DermoInstruct synthesizes and expands upon approaches established in DermaSynth and VL-MedGuide:

From DermaSynth: Incorporation of extensive, CC-BY-4.0–licensed dermatological images, metadata-grounded prompts targeting hallucination mitigation, and self-instruct loops for curriculum generation (Yilmaz et al., 31 Jan 2025).
From VL-MedGuide: Modular prompt engineering, concept perception “bottlenecks”, and explainable chain-of-thought disease reasoning (Yu et al., 8 Aug 2025).
Distinctiveness: DermoInstruct’s integrating of unified ontology (nine superclasses, 325 subclasses), dual morphology schema, explicit fairness evaluation, and reinforcement learning with visually anchored rewards distinguish it as a uniquely comprehensive corpus for dermatological LLM training (Ru et al., 5 Jan 2026).

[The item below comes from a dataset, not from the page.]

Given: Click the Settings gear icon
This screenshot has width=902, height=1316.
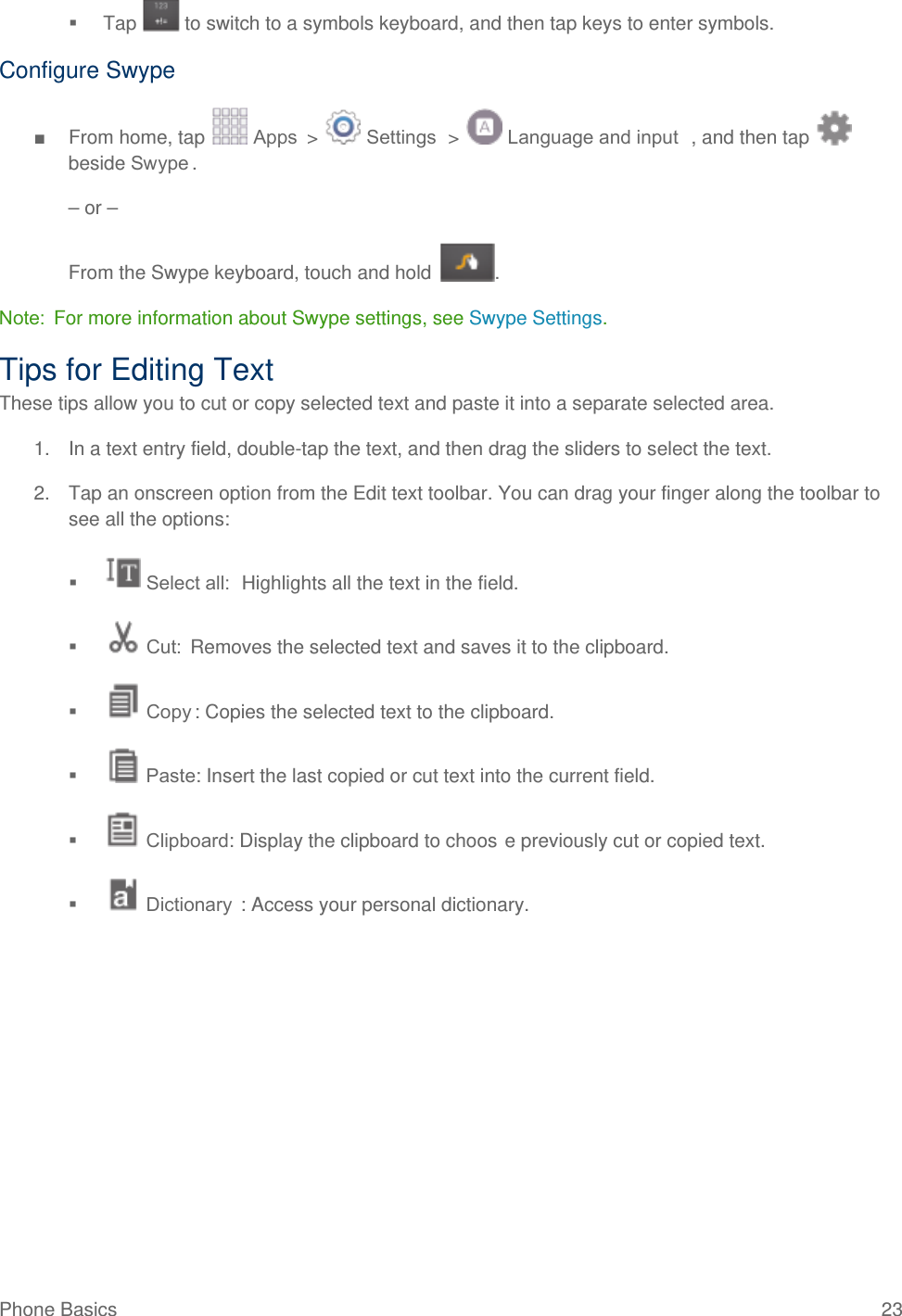Looking at the screenshot, I should pyautogui.click(x=343, y=127).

7. Applications and Impact

DermoInstruct serves as the foundation for DermoGPT, which is trained via SFT and the MAVIC RL objective to deliver state-of-the-art performance in dermatological morphology recognition, diagnostic accuracy, clinical reasoning, and fairness (Ru et al., 5 Jan 2026). The corpus additionally underpins the DermoBench suite—a benchmarking protocol with 11 tasks across Morphology, Diagnosis, Reasoning, and Fairness axes, including a subset of 3,600 expert-verified open-ended cases and human performance baselines.

This suggests DermoInstruct not only enables model development but also rigorous comparative evaluation, facilitating progress toward expert-level, explainable, and unbiased dermatology AI systems.